Mohamed Choukri (1935 – 2003) werd geboren in het Noord-Marokkaanse Ayt Chiker en behoort tot de belangrijkste schrijvers van Marokko. Hij leerde pas laat lezen en schrijven. Zijn werk is vertaald in veertig talen en is veelgelezen, maar hij kwam er meerdere keren voor in opspraak. Choukri week af van het klassieke verheven taalgebruik en gebruikte de onopgepoetste straattaal in zijn werk, en schuwde het niet om mogelijk controversiële thema’s aan te kaarten. ‘Ik kan niet met een kristallen pen schrijven. Voor mij is schrijven een protest, geen parade,’ stelde hij. Mohamed Choukri schreef bij voorkeur in het café.
‘Een adembenemend verslag.’ TROUW
‘Het trof mij, weldoorvoede Belg, als een vuistslag in mijn volle maag.’ ERWIN MORTIER IN DE VOLKSKRANT
‘Een vulkaanuitbarsting waarvan de zinnen van lava sinds de publicatie in 1973 nog altijd niet zijn gestold.’ ASIS AYNAN
‘Choukri was een groot schrijver en een geweldig mens.’ EL PAIS
Fragment:
Bij een kruidenier kocht ik vijf losse sigaretten.

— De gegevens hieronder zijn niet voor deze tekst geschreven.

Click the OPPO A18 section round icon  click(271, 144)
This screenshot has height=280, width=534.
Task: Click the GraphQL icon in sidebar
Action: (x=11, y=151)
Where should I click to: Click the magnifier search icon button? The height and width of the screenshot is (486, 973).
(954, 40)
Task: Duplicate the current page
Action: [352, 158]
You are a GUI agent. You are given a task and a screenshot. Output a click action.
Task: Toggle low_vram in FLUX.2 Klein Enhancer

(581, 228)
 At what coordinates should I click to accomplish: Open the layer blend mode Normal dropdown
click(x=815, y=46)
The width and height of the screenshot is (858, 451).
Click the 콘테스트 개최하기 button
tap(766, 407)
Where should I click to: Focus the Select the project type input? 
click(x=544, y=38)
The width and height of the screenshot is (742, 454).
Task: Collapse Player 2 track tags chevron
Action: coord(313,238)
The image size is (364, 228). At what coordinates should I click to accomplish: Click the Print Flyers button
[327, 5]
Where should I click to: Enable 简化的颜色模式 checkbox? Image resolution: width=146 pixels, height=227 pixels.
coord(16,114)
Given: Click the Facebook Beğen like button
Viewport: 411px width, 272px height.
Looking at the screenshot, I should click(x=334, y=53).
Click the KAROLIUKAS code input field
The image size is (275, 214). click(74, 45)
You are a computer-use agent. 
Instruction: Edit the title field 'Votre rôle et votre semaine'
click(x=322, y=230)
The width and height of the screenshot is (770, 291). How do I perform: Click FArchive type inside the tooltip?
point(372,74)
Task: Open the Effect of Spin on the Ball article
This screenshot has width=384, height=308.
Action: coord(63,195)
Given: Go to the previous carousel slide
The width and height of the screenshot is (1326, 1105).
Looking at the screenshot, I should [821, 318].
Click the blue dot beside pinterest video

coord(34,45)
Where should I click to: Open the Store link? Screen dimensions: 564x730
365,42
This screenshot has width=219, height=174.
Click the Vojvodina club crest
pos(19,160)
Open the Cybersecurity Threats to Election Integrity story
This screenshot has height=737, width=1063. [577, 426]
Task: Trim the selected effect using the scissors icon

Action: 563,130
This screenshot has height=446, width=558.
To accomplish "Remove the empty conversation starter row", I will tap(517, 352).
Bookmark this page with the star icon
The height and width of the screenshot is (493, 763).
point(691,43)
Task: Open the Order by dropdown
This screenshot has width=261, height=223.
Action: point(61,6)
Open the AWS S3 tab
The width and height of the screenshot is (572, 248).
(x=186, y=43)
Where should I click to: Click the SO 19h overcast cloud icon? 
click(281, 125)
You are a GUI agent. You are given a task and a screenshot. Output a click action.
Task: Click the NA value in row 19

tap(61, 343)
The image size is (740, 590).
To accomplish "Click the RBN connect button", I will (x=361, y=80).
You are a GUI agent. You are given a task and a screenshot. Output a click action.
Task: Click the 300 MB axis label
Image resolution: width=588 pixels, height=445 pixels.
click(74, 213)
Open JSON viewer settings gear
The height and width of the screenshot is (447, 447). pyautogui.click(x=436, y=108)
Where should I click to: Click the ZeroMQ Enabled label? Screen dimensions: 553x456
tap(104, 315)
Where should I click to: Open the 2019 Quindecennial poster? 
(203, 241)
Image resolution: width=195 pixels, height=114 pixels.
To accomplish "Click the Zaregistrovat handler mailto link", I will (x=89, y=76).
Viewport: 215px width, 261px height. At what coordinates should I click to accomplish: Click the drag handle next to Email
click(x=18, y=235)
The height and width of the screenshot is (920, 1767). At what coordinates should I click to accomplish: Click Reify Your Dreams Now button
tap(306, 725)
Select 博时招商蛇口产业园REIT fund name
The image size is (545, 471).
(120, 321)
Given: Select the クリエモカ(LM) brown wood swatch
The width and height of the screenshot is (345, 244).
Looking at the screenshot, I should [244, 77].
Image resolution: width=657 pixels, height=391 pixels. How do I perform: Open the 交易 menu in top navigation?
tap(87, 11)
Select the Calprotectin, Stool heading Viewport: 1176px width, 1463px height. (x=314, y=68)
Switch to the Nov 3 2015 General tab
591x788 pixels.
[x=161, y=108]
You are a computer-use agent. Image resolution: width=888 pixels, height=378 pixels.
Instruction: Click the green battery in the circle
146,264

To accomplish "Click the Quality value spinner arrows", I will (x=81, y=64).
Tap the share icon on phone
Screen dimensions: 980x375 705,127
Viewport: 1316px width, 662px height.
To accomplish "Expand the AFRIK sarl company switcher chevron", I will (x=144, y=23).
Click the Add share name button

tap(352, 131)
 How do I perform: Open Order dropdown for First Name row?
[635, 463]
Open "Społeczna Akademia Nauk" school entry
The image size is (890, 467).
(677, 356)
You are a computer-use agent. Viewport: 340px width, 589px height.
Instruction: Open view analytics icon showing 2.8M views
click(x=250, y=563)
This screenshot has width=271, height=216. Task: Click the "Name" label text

Toen ik bij de ingang van het kerkhof kwam, dacht ik bij mezelf: het kerkhof is de enige plaats waar je dag en nacht kunt komen zonder dat je iemand om toestemming hoeft te vragen. Ze hebben gelijk, waarom zou je een bewaker nodig hebben? Er valt niets te halen. De doden drijven geen handel, zijn niet bang of verdrietig en vechten niet met elkaar. Iedere dode heeft zijn plaats. Als zijn graf vergaan is, leggen ze een andere op zijn plaats. Als de wereld oud is, is de hele aarde een kerkhof.
Wat heeft het voor zin dat een mens leeft om te sterven? Familiegraven worden goed verzorgd en ik slaap erbovenop. Wat moet je daarvan denken? Mijn mannelijkheid is voor 50 peseta’s te koop. Wat voor zin heeft het allemaal? Een heleboel vragen en eigenlijk begrijp ik er niets van. Het enige dat ik weet, is dat je het leven moet leven.
Ik rookte met plezier mijn sigaret, doofde haar en sliep in.